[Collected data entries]

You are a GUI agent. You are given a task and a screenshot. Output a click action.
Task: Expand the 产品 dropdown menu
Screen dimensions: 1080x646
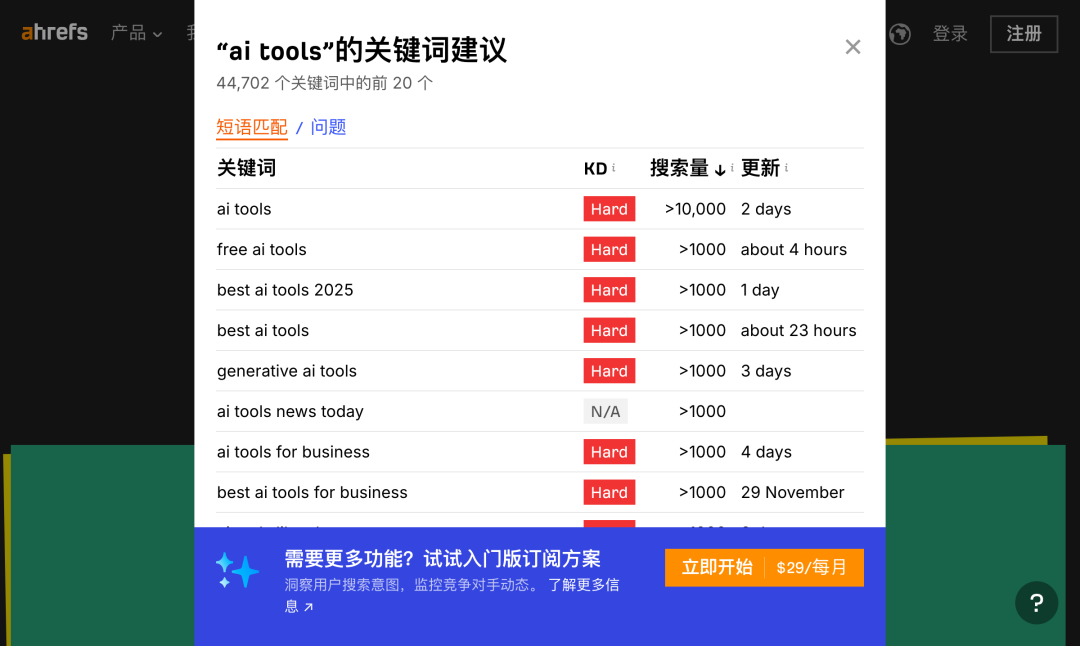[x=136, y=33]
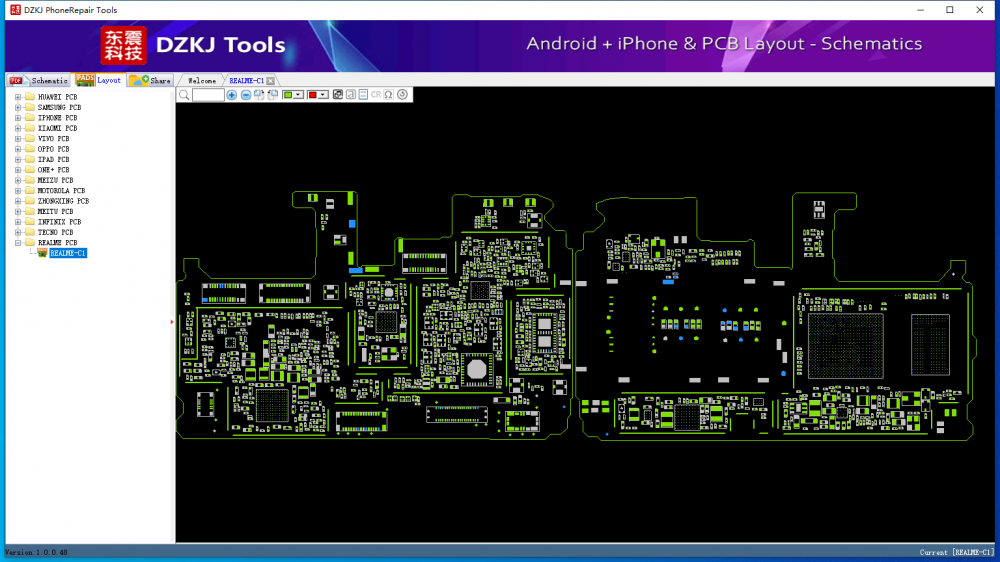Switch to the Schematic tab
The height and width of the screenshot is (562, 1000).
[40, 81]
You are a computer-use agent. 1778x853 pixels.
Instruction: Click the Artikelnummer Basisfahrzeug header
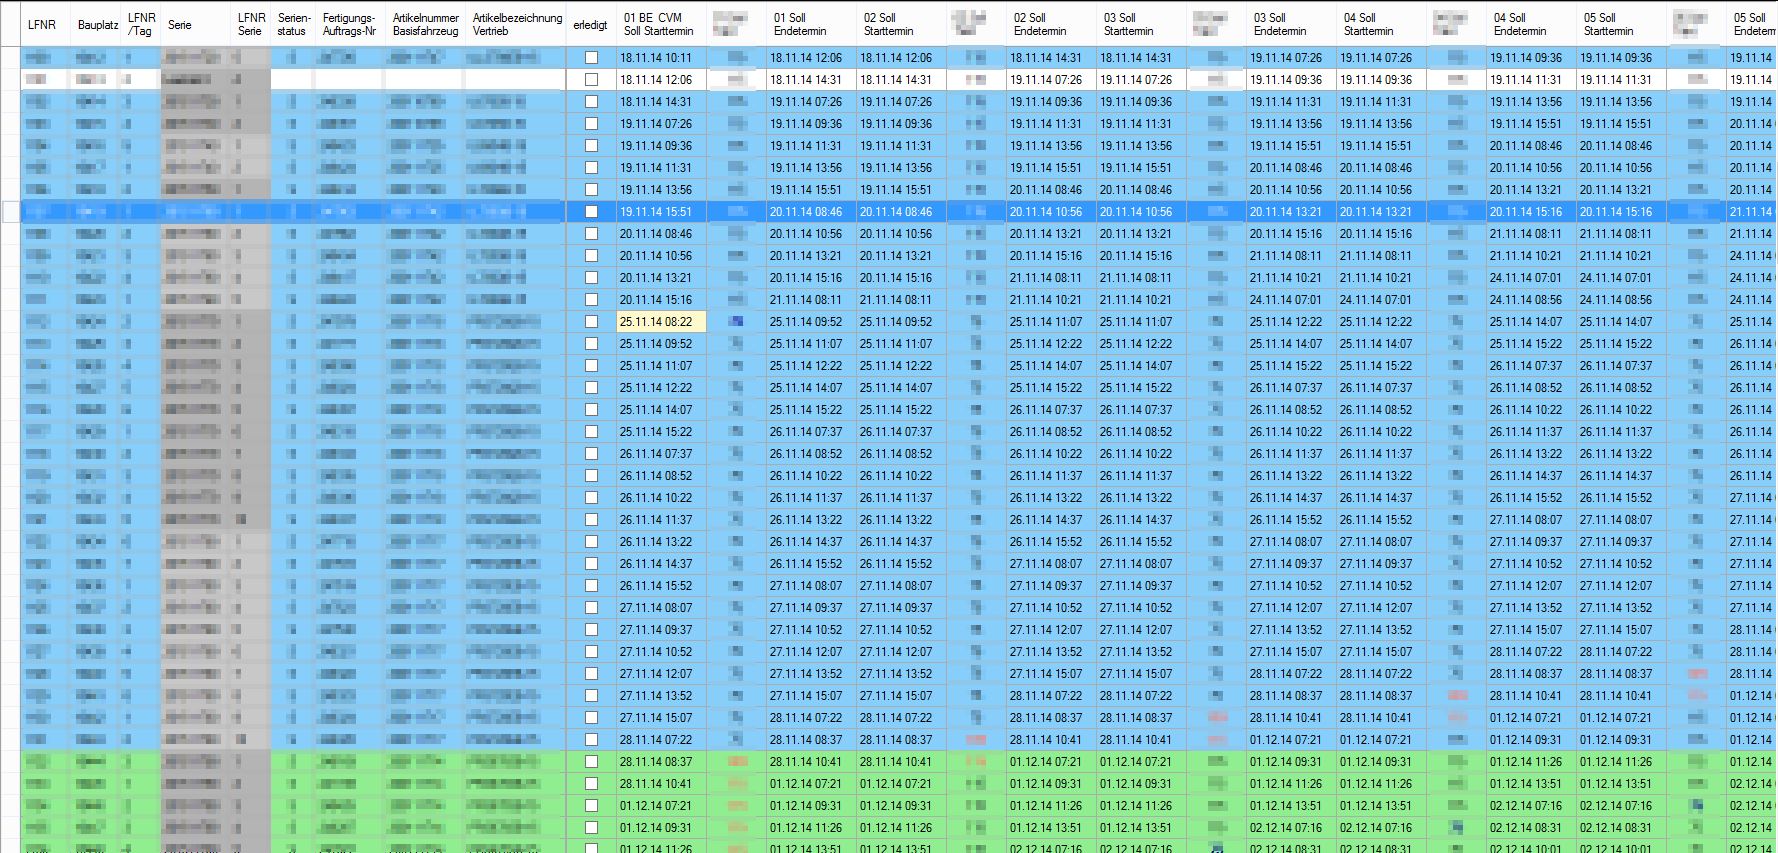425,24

■ Work request:
Every entry, exactly as written: transcribe it, passing over any pictures.

■ Response to this exercise:
You are a GUI agent. You are given a task and a screenshot. Output a click action.
Task: Expand the 产品 dropdown menu
Screen dimensions: 1080x646
[x=136, y=33]
Switch to the Schematic tab
The height and width of the screenshot is (562, 1000).
[40, 81]
You are a computer-use agent. 1778x853 pixels.
Instruction: Click the Artikelnummer Basisfahrzeug header
425,24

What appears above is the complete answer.